=== Yang Harus Dikerjakan ===
Tulis kembali bagian teks kutipan tentang pendekatan transformatif, mulai dari "Pendekatan transformatif dalam" sampai "semuanya adalah zhanny.", dengan mengganti "kemaslahatan" menjadi "kesejahteraan".

=== Teks Kutipan ===
# # # # # # #

Pendekatan transformatif dalam memahami al-Qur’an harus mengacu pada dua rumusan. Pertama, kemaslahatan dan keadilan sosial. Kedua, rekonstruksi qath’iy dan zhanny. Qath’iy adalah ajaran yang dikemukakan dalam teks bahasa yang tegas (sharih), sedangkan dhanniy adalah ajaran yang dikemukakan dalam teks bahasa yang tidak tegas, yang ambigu atau bias diartikan lebih dari satu pengertian.
Semua ketentuan agama yang terdapat dalam fiqh disebut sebagai ketentuan hukum (kecuali ketentuan normatif tentang mana yang halal dan mana yang haram), menurut beliau, semuanya adalah zhanny.
Implementasi dari metode penetapan pajak dan zakat terhadap rekonstruksi makna qath’iy dan zhanny, adalah bahwasanya pajak mesti ada tarif dan objek pajaknya, hal ini termasuk qathi’iy, abadi selamanya sepanjang masa. Akan tetapi rincian dari tarifnya termasuk zhanny.
Sebagai contoh konkret adalah mengenai objek yang wajib dizakati, Masdar Farid Mas’udi berpendapat tentang cakupan harta yang harus dizakati, harus diperluas untuk konteks sekarang. Angka tarif pajak bersifat dzanny dan harus disesuaikan dengan kebutuhan negara, tidak boleh pegawai pajak menarik kepada wajib pajak dengan tidak ada tarifnya (seenaknya). (Umniyatis Sholihah Hastriana,2018: 96)
Integrasi Zakat dan Pajak Dalam Pemikiran Masdar Farid Mas’udi
Salah satu persoalan dalam konsep ekonomi Islam adalah persoalan dualisme zakat dan pajak yang harus ditunaikan warga negara Muslim. Hal ini telah mengandung perdebatan berlarut-larut hampir sepanjang sejarah Islam itu sendiri. Untuk itu, Masdar Farid Mas’udi menawarkan konsep untuk mengintegrasikan zakat dan pajak, sehingga kewajiban seorang muslim terhadap agama dan negara dapat terlaksana secara simultan. (Tri Nurbayati, 2009: 210)

# # # # # # #

=== Bahan Sumber ===
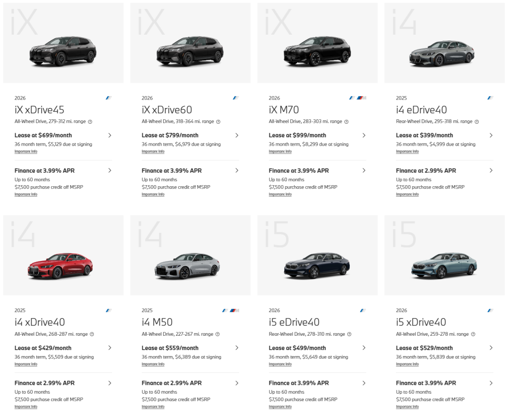Image resolution: width=508 pixels, height=414 pixels.
Task: Open the Lease at $999/month chevron
Action: tap(364, 135)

# # # # # # #

=== Jawaban Latihan Ini ===
Pendekatan transformatif dalam memahami al-Qur’an harus mengacu pada dua rumusan. Pertama, kesejahteraan dan keadilan sosial. Kedua, rekonstruksi qath’iy dan zhanny. Qath’iy adalah ajaran yang dikemukakan dalam teks bahasa yang tegas (sharih), sedangkan dhanniy adalah ajaran yang dikemukakan dalam teks bahasa yang tidak tegas, yang ambigu atau bias diartikan lebih dari satu pengertian.
Semua ketentuan agama yang terdapat dalam fiqh disebut sebagai ketentuan hukum (kecuali ketentuan normatif tentang mana yang halal dan mana yang haram), menurut beliau, semuanya adalah zhanny.